- _Assignment A_: Using the Code Black passage, mark statements (i), (ii) and (iii) yes or no, and quote the deciding words of the text for each: (i) The show's lead nurse is female. (ii) The lead doctor leads through intimidation and high expectations. (iii) The show often plays the nicknames for laughs.
- _Assignment B_: Summarize the Code Black passage in two sentences.
- _Assignment C_: Echo the Code Black passage, starting with "Code Black also" and going on through "our gender expectations.".

Code Black also incorporates a gender dynamic worth discussing.  The central characters of the show are the lead nurse, who’s male and known as “Mama,” and the lead doctor, who’s female and known as “Daddy.”  What I find fascinating about the nicknames is what they say about our expectations for different kinds of leadership.  The doctor leads through intimidation and high expectations (“Daddy”) and the nurse leads through encouragement and compassion (“Mama.”)  Beyond that, the characters embody very ordinary gender norms to a disappointing degree, especially the doctor’s lingering fixation with her deceased children, but they seldom play the nicknames for laughs—they’re just there, in the background, reminding us of our gender expectations.

- _Extracted records_:
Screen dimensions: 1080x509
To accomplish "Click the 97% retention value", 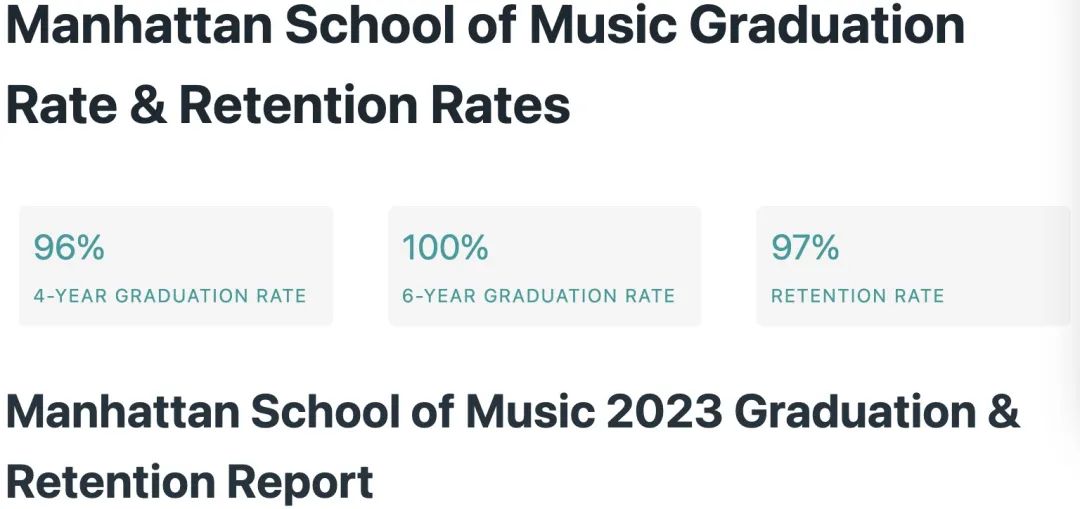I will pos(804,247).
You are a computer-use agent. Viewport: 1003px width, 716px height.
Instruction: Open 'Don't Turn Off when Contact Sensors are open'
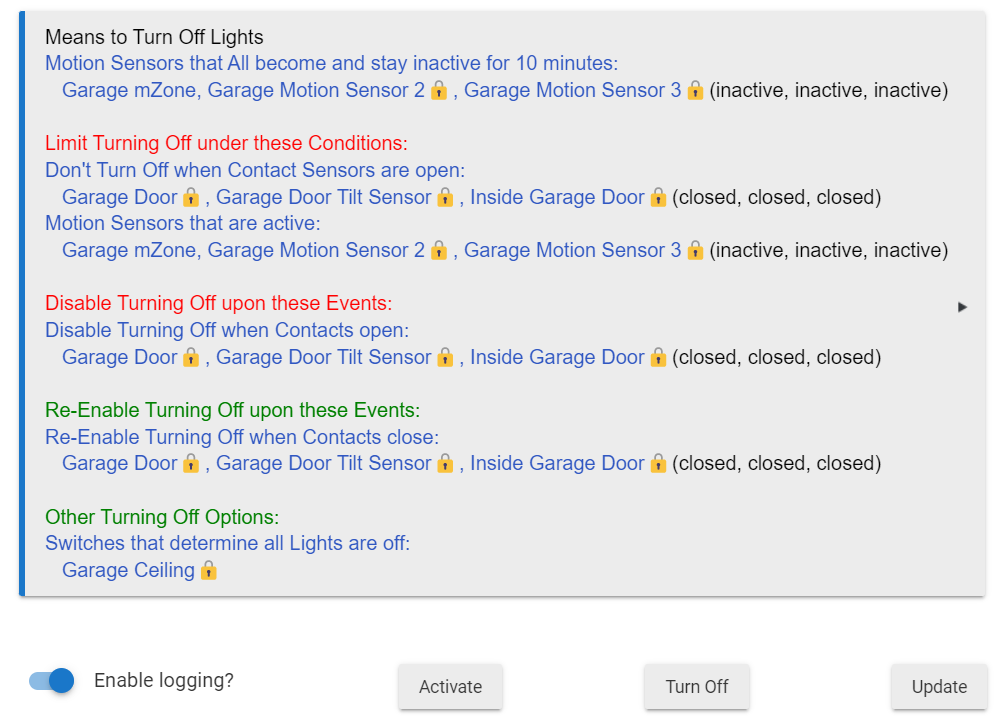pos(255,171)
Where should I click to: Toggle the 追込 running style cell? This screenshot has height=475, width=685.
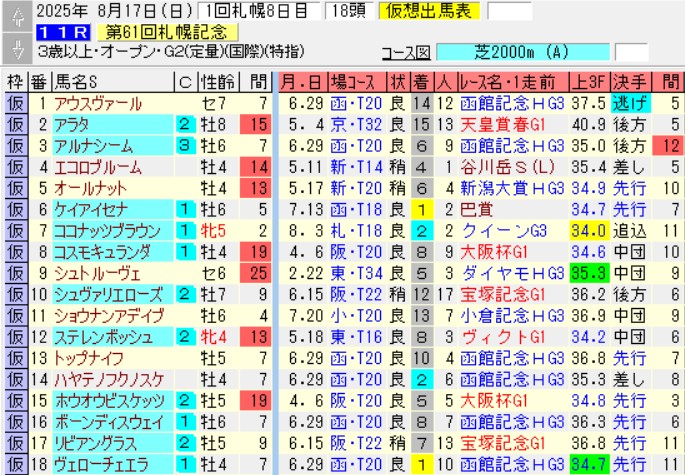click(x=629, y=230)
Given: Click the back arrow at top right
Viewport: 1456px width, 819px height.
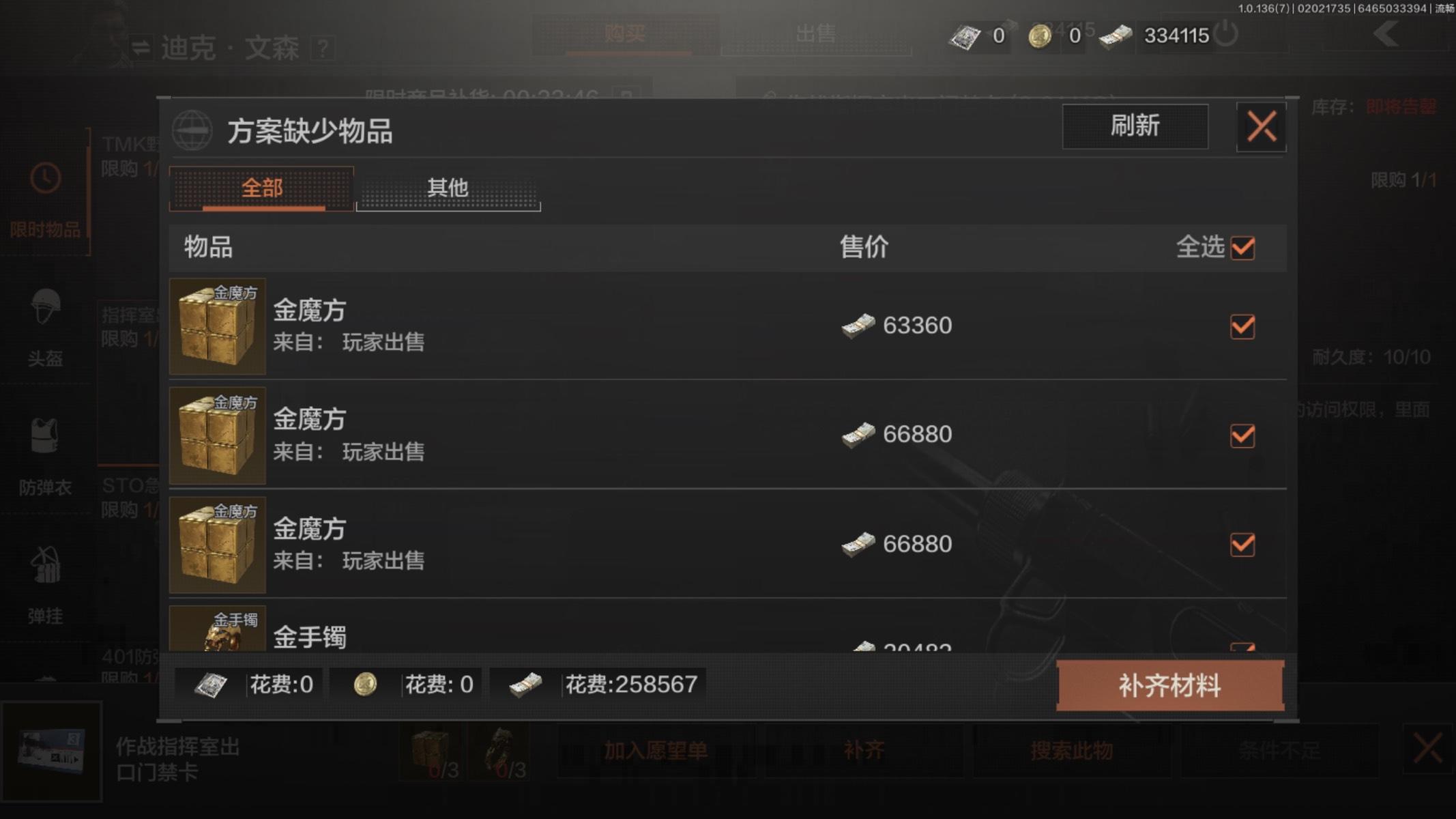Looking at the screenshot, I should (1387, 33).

- _Exercise result A_:
(i) No: "the lead nurse, who’s male and known as “Mama,”"
(ii) Yes: "The doctor leads through intimidation and high expectations (“Daddy”)"
(iii) No: "they seldom play the nicknames for laughs"

- _Exercise result B_: Code Black's male lead nurse is nicknamed "Mama" and its female lead doctor "Daddy," names that reflect expectations of leadership through compassion versus intimidation. The characters otherwise follow ordinary gender norms to a disappointing degree, but the show seldom plays the nicknames for laughs and leaves them in the background as reminders of gender expectations.

- _Exercise result C_:
Code Black also incorporates a gender dynamic worth discussing.  The central characters of the show are the lead nurse, who’s male and known as “Mama,” and the lead doctor, who’s female and known as “Daddy.”  What I find fascinating about the nicknames is what they say about our expectations for different kinds of leadership.  The doctor leads through intimidation and high expectations (“Daddy”) and the nurse leads through encouragement and compassion (“Mama.”)  Beyond that, the characters embody very ordinary gender norms to a disappointing degree, especially the doctor’s lingering fixation with her deceased children, but they seldom play the nicknames for laughs—they’re just there, in the background, reminding us of our gender expectations.